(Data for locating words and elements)
========

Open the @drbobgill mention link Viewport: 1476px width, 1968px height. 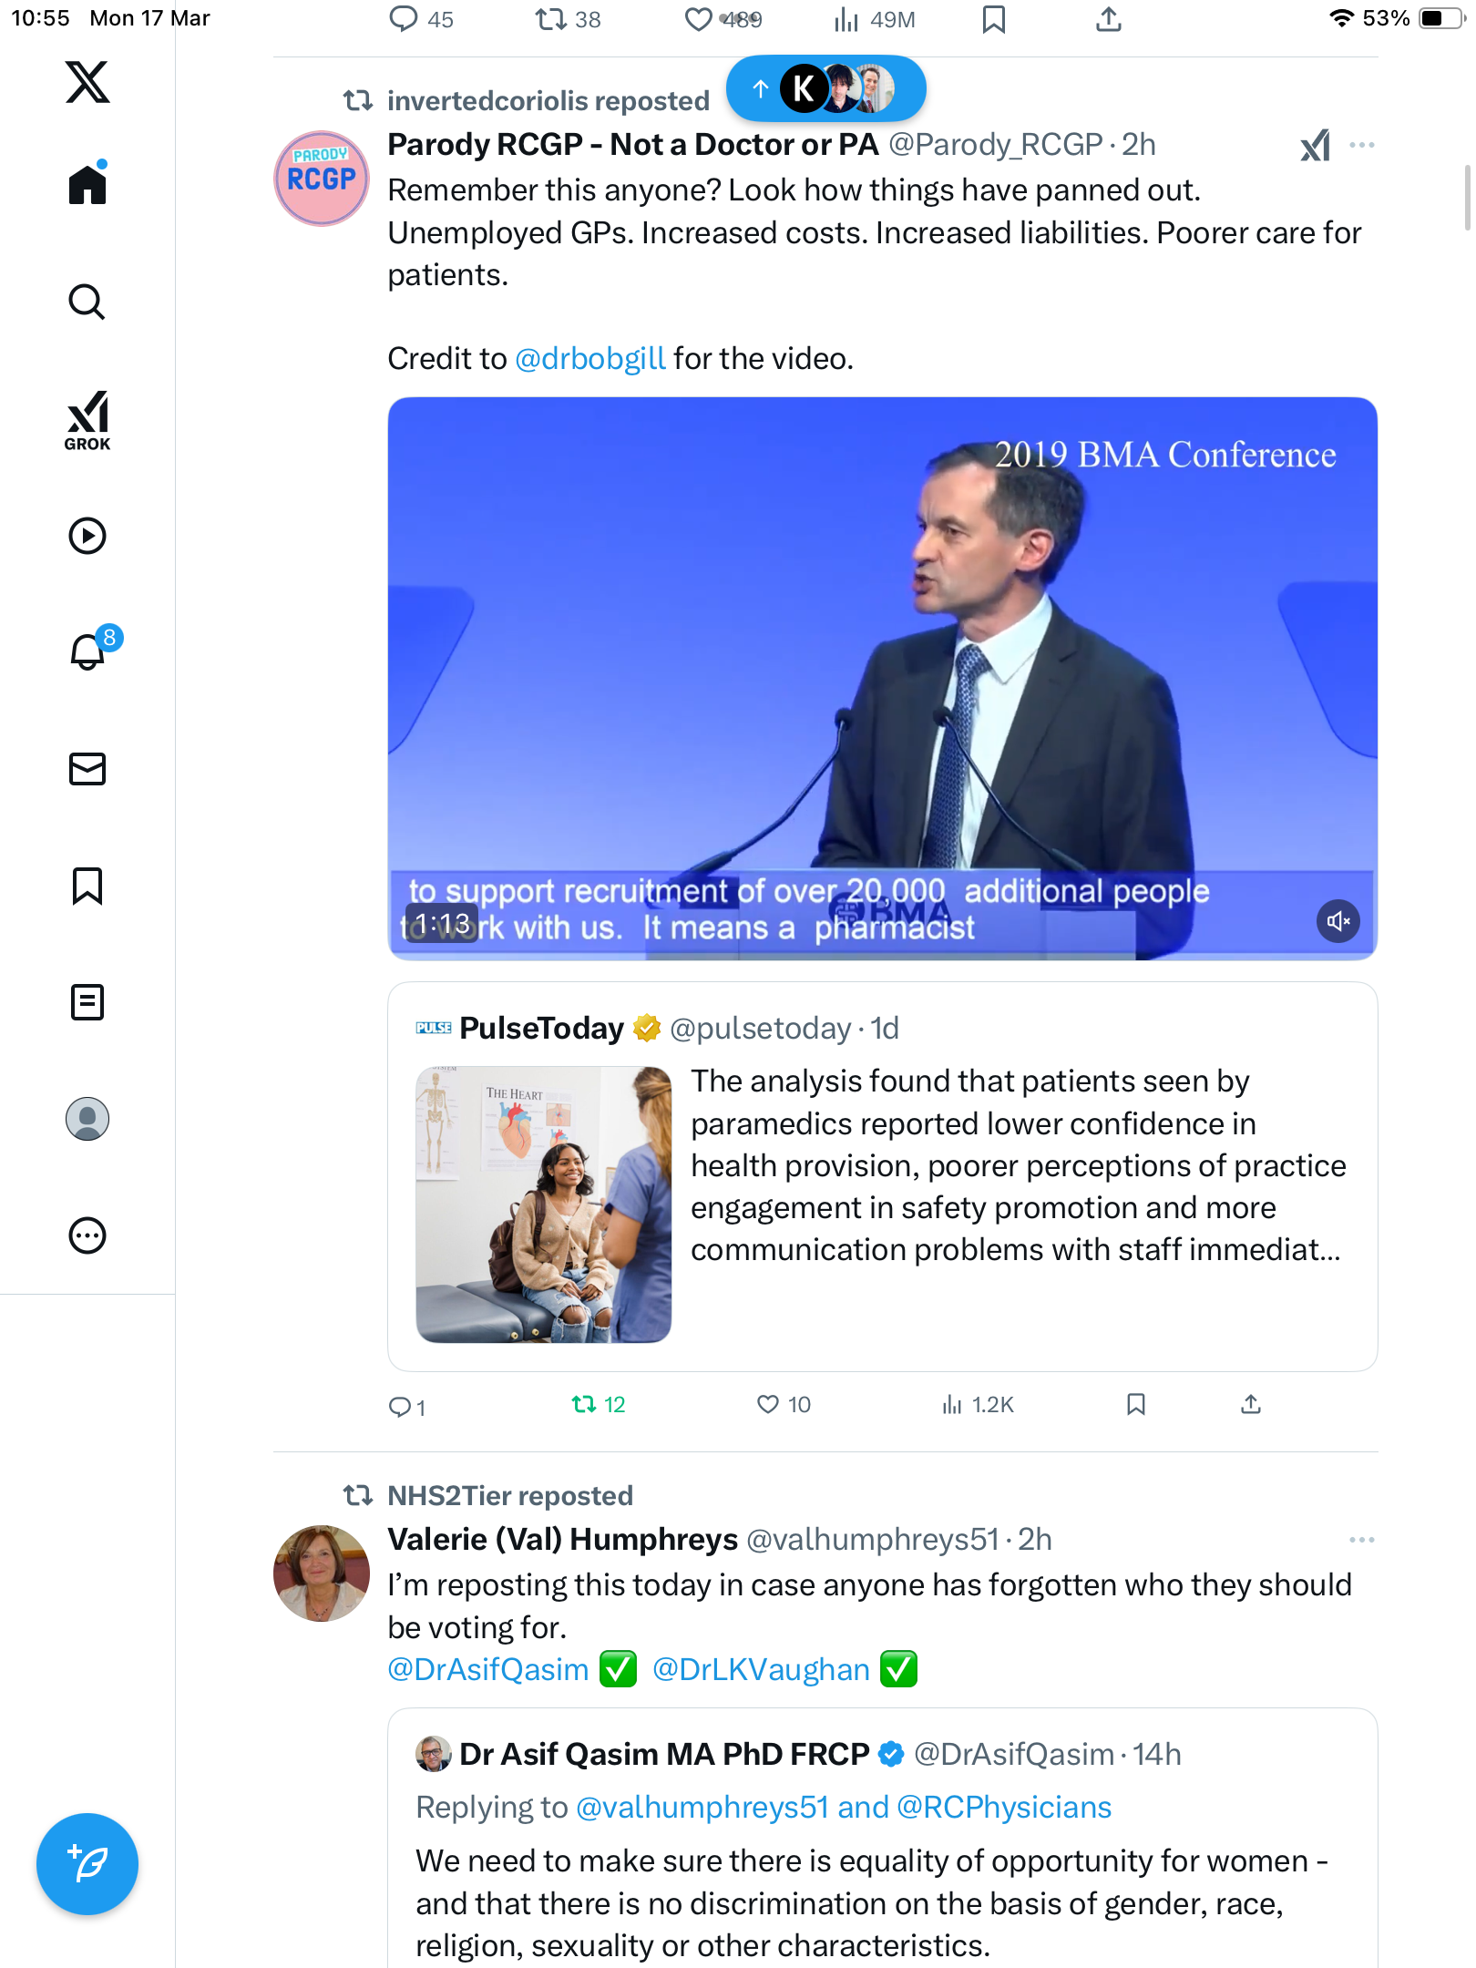(x=590, y=359)
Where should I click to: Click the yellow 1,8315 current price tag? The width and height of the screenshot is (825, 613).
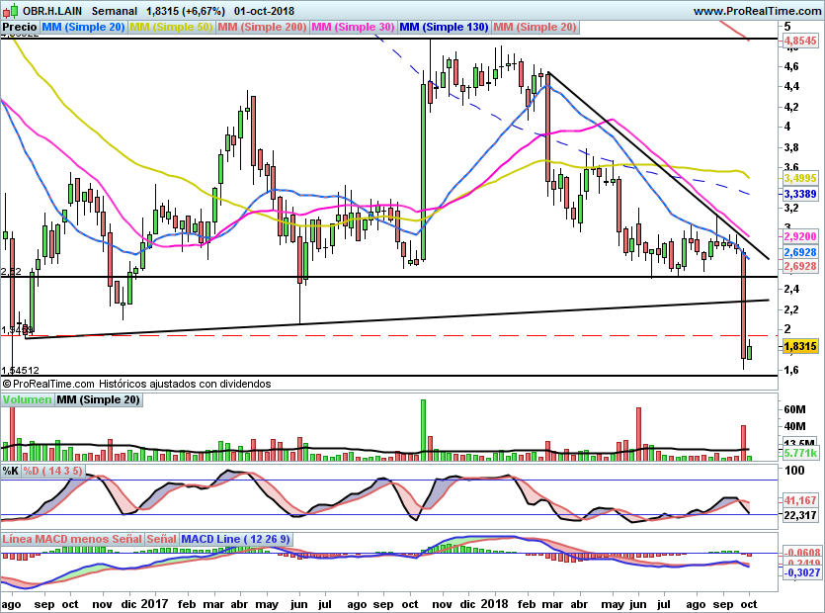click(x=800, y=346)
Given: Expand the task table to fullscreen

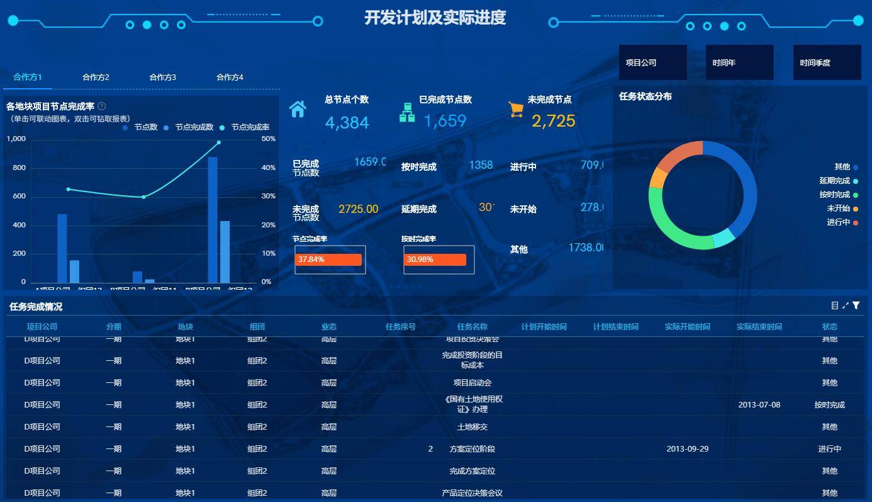Looking at the screenshot, I should point(846,305).
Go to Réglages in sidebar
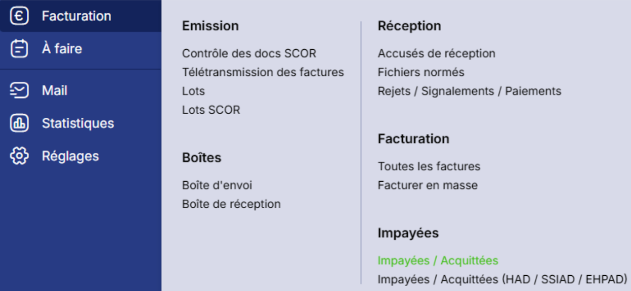Screen dimensions: 631x291 [70, 156]
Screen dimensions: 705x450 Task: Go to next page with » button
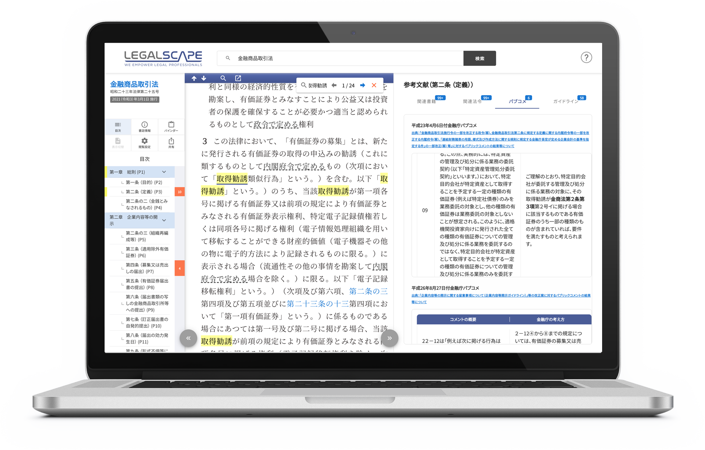tap(390, 338)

========

Reproduce the listing word for word, starting at the line containing "Where should I" and ending at the listing's final line. Leave the pictures out.

Where should I click to: Click the yellow 1,8315 current price tag? The width and height of the screenshot is (825, 613).
click(x=800, y=346)
Given: Expand the task table to fullscreen

Looking at the screenshot, I should point(846,305).
Go to Réglages in sidebar
Screen dimensions: 631x291 [70, 156]
Screen dimensions: 705x450 Task: Go to next page with » button
tap(390, 338)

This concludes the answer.